§ Document:
This section explains the process followed to develop and select alternatives for remediating the tank waste, alternatives for implementing the remediation of the tank waste, and remediating the cesium and strontium capsules. This section also discusses TWRS activities that are beyond the scope of this EIS.

3.3.1 Tank Waste

3.3.1.1 TWRS Elements

Final remediation of TWRS involves three distinct activities: remediation of the tank waste, disposition of the tanks and all associated equipment (a process called closure), and decontamination and decommissioning of any new facilities constructed to remediate the tank waste. These activities are described in this section.

Remediating Tank Waste

Remediating tank waste in the 177 underground tanks and approximately 60 MUSTs is the subject of this EIS and is discussed in detail in Section 3.3.1.2.

Disposition of the Tank Farms (Closure)

§ Supplied information:
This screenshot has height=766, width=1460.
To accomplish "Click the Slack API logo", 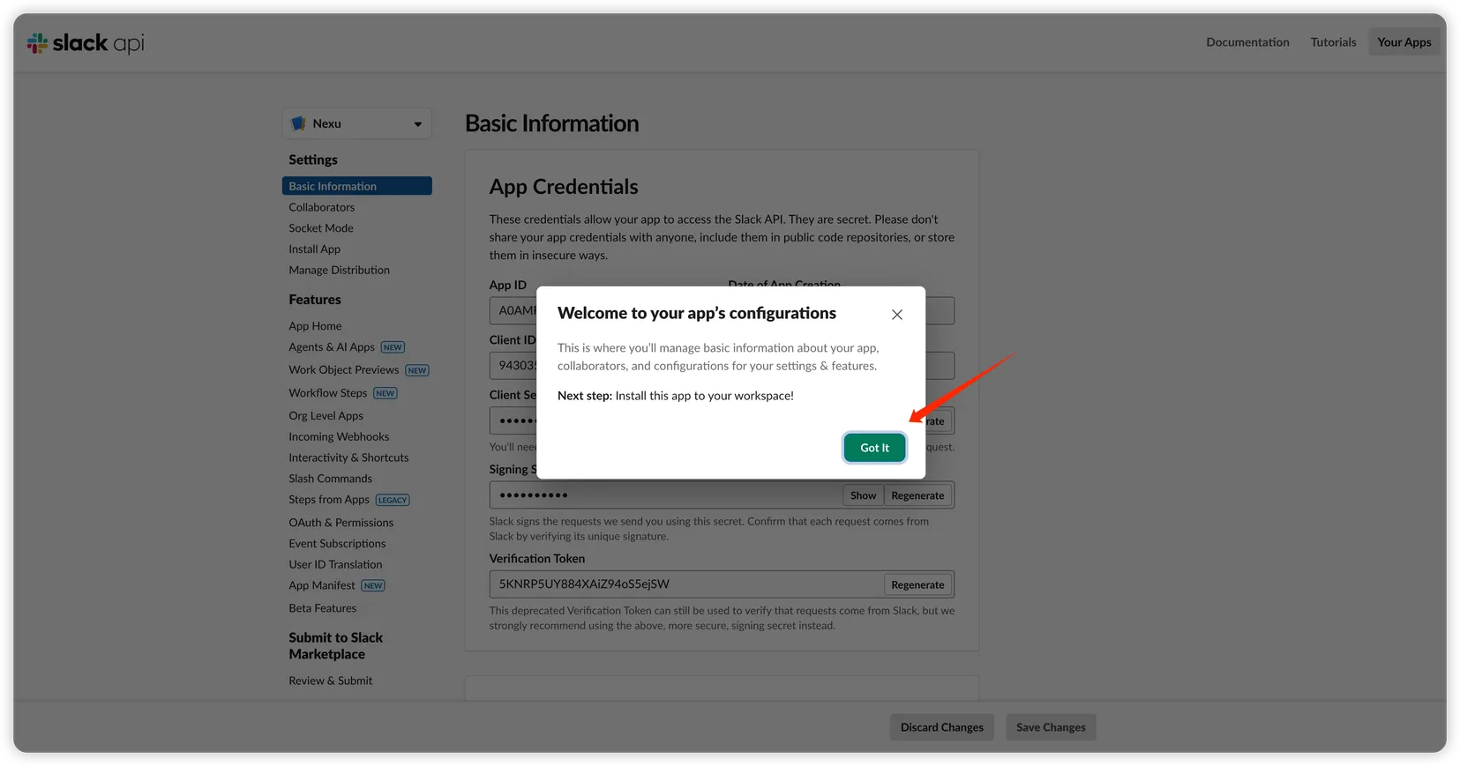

§ Tasks to complete:
(1) In the TWRS tank waste excerpt, reproduce the stretch from "3.3.1.1 TWRS Elements" through "in Section 3.3.1.2." word for word.
(2) Using the TWRS tank waste excerpt, answer each question briefly.
(a) How many underground tanks hold the tank waste?
(b) What name is given to the disposition of the tanks and all associated equipment?
(c) Which section discusses remediating the tank waste in detail?
(3) Decide whether each statement agrees with the TWRS tank waste excerpt. Answer yes or no, and quote the words from the excerpt that settle it.
(a) Final remediation of TWRS consists of three distinct activities.
(b) The section leaves out TWRS activities that fall outside the scope of the EIS.
(c) Remediating tank waste covers only the 177 underground tanks.

§ Exercise solutions:
(1)
3.3.1.1 TWRS Elements

Final remediation of TWRS involves three distinct activities: remediation of the tank waste, disposition of the tanks and all associated equipment (a process called closure), and decontamination and decommissioning of any new facilities constructed to remediate the tank waste. These activities are described in this section.

Remediating Tank Waste

Remediating tank waste in the 177 underground tanks and approximately 60 MUSTs is the subject of this EIS and is discussed in detail in Section 3.3.1.2.

(2)
(a) 177
(b) Closure
(c) Section 3.3.1.2

(3)
(a) Yes: "Final remediation of TWRS involves three distinct activities"
(b) No: "This section also discusses TWRS activities that are beyond the scope of this EIS."
(c) No: "Remediating tank waste in the 177 underground tanks and approximately 60 MUSTs"